— begin RECORDED INFORMATION —

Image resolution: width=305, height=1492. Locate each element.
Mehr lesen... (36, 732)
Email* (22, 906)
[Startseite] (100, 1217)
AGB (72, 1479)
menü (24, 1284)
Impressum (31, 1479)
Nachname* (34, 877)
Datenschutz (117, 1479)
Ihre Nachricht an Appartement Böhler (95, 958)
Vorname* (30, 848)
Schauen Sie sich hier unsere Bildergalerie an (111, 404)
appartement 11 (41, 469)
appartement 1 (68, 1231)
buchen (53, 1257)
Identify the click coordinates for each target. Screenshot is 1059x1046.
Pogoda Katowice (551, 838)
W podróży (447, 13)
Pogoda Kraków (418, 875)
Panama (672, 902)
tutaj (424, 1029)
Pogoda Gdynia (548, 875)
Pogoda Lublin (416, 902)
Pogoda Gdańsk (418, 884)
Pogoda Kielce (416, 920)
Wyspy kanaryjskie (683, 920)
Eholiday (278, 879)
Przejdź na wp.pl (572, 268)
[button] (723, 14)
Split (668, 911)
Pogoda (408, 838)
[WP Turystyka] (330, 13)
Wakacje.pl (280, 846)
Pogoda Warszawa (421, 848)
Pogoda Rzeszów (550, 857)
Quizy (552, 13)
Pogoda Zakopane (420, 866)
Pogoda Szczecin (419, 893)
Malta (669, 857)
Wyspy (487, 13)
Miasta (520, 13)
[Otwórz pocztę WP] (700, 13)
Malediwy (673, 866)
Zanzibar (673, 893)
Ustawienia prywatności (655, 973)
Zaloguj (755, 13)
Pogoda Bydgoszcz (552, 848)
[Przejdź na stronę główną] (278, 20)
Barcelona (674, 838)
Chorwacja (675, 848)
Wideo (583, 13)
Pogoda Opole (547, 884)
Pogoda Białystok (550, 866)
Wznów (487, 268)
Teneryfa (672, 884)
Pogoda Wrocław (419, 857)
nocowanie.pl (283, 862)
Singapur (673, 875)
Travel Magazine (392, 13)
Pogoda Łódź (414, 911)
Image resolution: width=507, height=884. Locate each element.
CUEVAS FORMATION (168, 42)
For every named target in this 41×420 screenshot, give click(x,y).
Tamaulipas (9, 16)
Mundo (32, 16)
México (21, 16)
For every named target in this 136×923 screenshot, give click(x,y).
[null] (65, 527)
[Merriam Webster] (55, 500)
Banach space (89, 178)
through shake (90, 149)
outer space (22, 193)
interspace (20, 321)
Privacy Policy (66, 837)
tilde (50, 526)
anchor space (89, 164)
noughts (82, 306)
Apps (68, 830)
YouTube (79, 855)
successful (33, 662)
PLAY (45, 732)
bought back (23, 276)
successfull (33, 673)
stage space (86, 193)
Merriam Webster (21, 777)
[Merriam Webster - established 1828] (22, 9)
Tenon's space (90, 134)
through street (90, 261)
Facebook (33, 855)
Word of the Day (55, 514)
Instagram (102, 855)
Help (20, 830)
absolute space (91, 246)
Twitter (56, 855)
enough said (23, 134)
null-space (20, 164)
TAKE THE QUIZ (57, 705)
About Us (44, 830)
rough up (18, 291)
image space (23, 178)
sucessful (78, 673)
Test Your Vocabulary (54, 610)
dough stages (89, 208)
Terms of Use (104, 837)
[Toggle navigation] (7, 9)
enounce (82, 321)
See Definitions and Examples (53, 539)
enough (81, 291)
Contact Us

— end RECORDED INFORMATION —

Set out every line of the records above as a numbered list, one line per number, and skip any blank lines.

:: THE REPLY ::
1. Image resolution: width=305, height=1492. Locate each element.
2. Mehr lesen... (36, 732)
3. Email* (22, 906)
4. [Startseite] (100, 1217)
5. AGB (72, 1479)
6. menü (24, 1284)
7. Impressum (31, 1479)
8. Nachname* (34, 877)
9. Datenschutz (117, 1479)
10. Ihre Nachricht an Appartement Böhler (95, 958)
11. Vorname* (30, 848)
12. Schauen Sie sich hier unsere Bildergalerie an (111, 404)
13. appartement 11 (41, 469)
14. appartement 1 (68, 1231)
15. buchen (53, 1257)
16. Identify the click coordinates for each target. Screenshot is 1059x1046.
17. Pogoda Katowice (551, 838)
18. W podróży (447, 13)
19. Pogoda Kraków (418, 875)
20. Panama (672, 902)
21. tutaj (424, 1029)
22. Pogoda Gdynia (548, 875)
23. Pogoda Lublin (416, 902)
24. Pogoda Gdańsk (418, 884)
25. Pogoda Kielce (416, 920)
26. Wyspy kanaryjskie (683, 920)
27. Eholiday (278, 879)
28. Przejdź na wp.pl (572, 268)
29. [button] (723, 14)
30. Split (668, 911)
31. Pogoda (408, 838)
32. [WP Turystyka] (330, 13)
33. Wakacje.pl (280, 846)
34. Pogoda Warszawa (421, 848)
35. Pogoda Rzeszów (550, 857)
36. Quizy (552, 13)
37. Pogoda Zakopane (420, 866)
38. Pogoda Szczecin (419, 893)
39. Malta (669, 857)
40. Wyspy (487, 13)
41. Miasta (520, 13)
42. [Otwórz pocztę WP] (700, 13)
43. Malediwy (673, 866)
44. Zanzibar (673, 893)
45. Ustawienia prywatności (655, 973)
46. Zaloguj (755, 13)
47. Pogoda Bydgoszcz (552, 848)
48. [Przejdź na stronę główną] (278, 20)
49. Barcelona (674, 838)
50. Chorwacja (675, 848)
51. Wideo (583, 13)
52. Pogoda Opole (547, 884)
53. Pogoda Białystok (550, 866)
54. Wznów (487, 268)
55. Teneryfa (672, 884)
56. Pogoda Wrocław (419, 857)
57. nocowanie.pl (283, 862)
58. Singapur (673, 875)
59. Travel Magazine (392, 13)
60. Pogoda Łódź (414, 911)
61. Image resolution: width=507, height=884. Locate each element.
62. CUEVAS FORMATION (168, 42)
63. For every named target in this 41×420 screenshot, give click(x,y).
64. Tamaulipas (9, 16)
65. Mundo (32, 16)
66. México (21, 16)
67. For every named target in this 136×923 screenshot, give click(x,y).
68. [null] (65, 527)
69. [Merriam Webster] (55, 500)
70. Banach space (89, 178)
71. through shake (90, 149)
72. outer space (22, 193)
73. interspace (20, 321)
74. Privacy Policy (66, 837)
75. tilde (50, 526)
76. anchor space (89, 164)
77. noughts (82, 306)
78. Apps (68, 830)
79. YouTube (79, 855)
80. successful (33, 662)
81. PLAY (45, 732)
82. bought back (23, 276)
83. successfull (33, 673)
84. stage space (86, 193)
85. Merriam Webster (21, 777)
86. [Merriam Webster - established 1828] (22, 9)
87. Tenon's space (90, 134)
88. through street (90, 261)
89. Facebook (33, 855)
90. Word of the Day (55, 514)
91. Instagram (102, 855)
92. Help (20, 830)
93. absolute space (91, 246)
94. Twitter (56, 855)
95. enough said (23, 134)
96. null-space (20, 164)
97. TAKE THE QUIZ (57, 705)
98. About Us (44, 830)
99. rough up (18, 291)
100. image space (23, 178)
101. sucessful (78, 673)
102. Test Your Vocabulary (54, 610)
103. dough stages (89, 208)
104. Terms of Use (104, 837)
105. [Toggle navigation] (7, 9)
106. enounce (82, 321)
107. See Definitions and Examples (53, 539)
108. enough (81, 291)
109. Contact Us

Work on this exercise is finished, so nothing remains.